Conversions are the most important marketing metric. Conversion rates monitor the actual number of individuals who complete the actions your marketing campaigns encourage. For instance, a few examples of conversions include:

  • Online donations
  • Online volunteer sign-ups
  • Digital event registrations
  • Cost of acquisition
  • Number of quality leads
  • Number of new social media followers

For most digital marketing campaigns, the main conversion you track will be online donations. To find your conversion rate, record how many people interact with your ads and how many of those individuals go on to donate.

Conversions can also be used to measure the success of specific parts of your marketing strategy. For instance, you might focus on the percentage of conversions that came from a specific ad campaign, email fundraising appeal, or direct mail fundraising ask.

Why does it matter?

Conversions provide the tangible support your nonprofit needs, whether it’s donations, volunteers, event attendees, or anything else. Ultimately, conversions measure whether your marketing efforts are actually working.

Along with providing immediate support, conversions also often track new supporters. Your current donor base can and should be inspired to give again, but they have already been through the marketing process and converted. This means conversions can help you determine how successful your marketing strategy is at attracting, educating, and connecting with new supporters.

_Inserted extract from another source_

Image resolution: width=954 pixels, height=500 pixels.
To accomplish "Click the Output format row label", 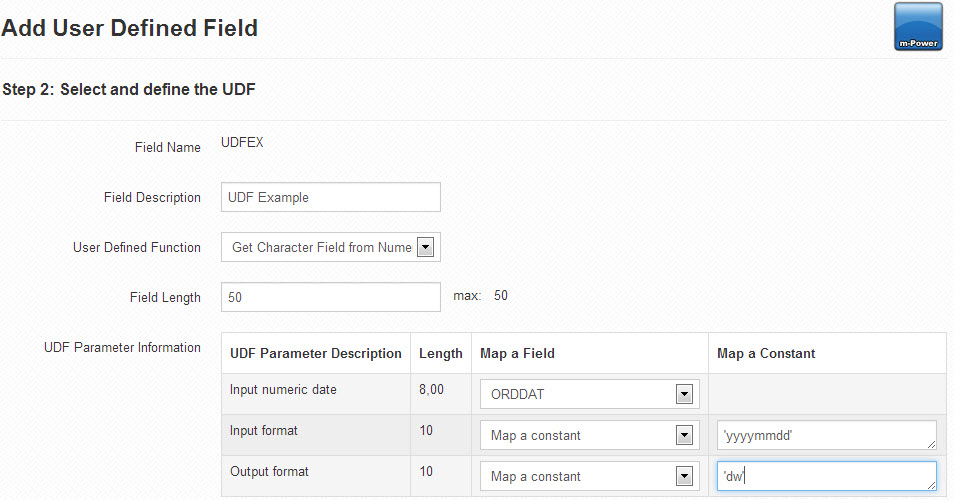I will (269, 471).
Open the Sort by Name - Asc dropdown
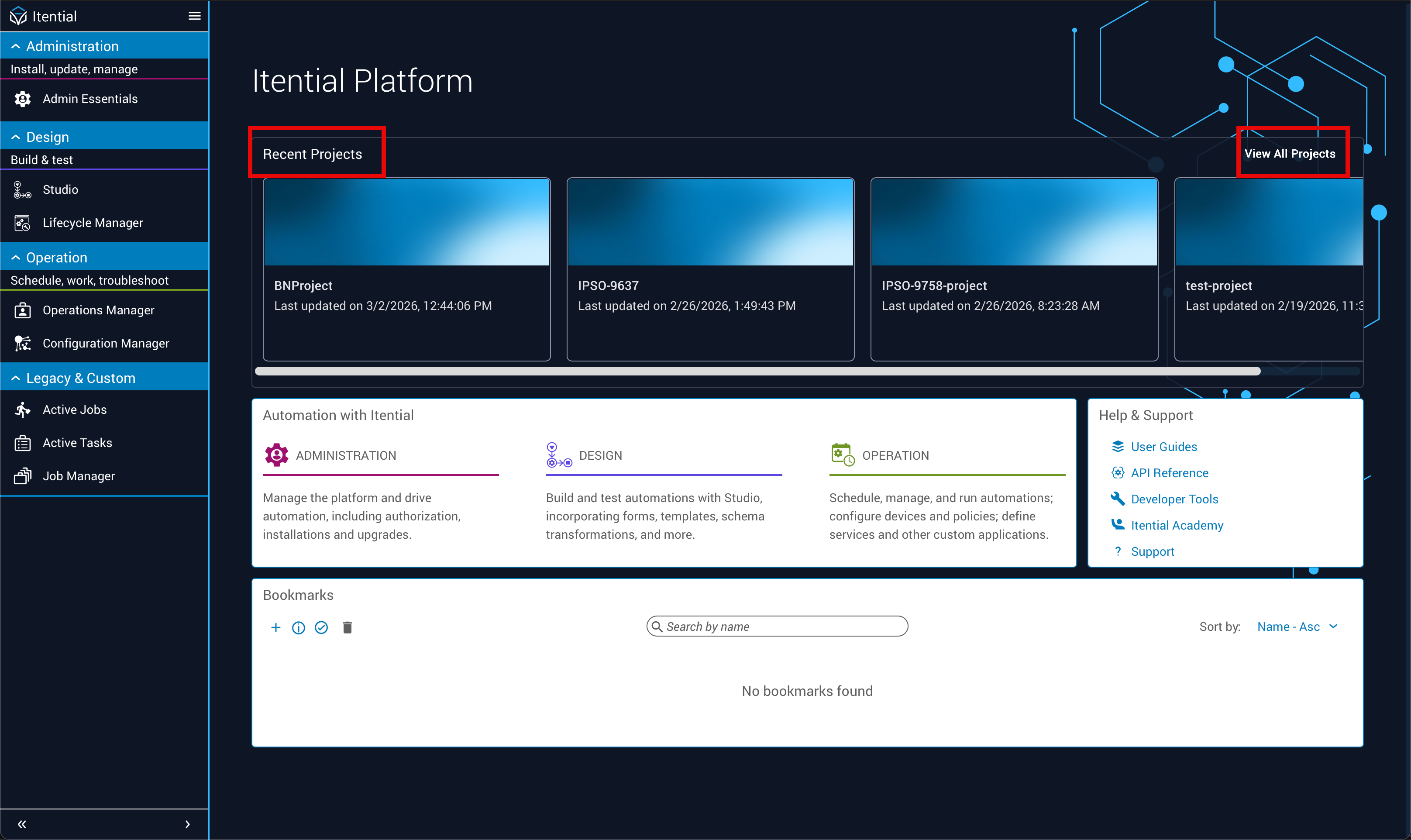1411x840 pixels. [1296, 627]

For your current supporters, you can track conversions related to increasing their support. For example, you might start a campaign to encourage volunteers to become donors or focus on turning prospective major giving candidates into major donors.

No matter the context, conversions are the most important metric, and your nonprofit should track where and why your conversions are happening to maximize them.

Analytics are an essential part of any marketing strategy. From pinpointing where in the marketing process donors are falling through to identifying a communication channel with a strong potential for reaching new audiences, setting up analytics tracking should be one of your first priorities when starting any marketing campaign.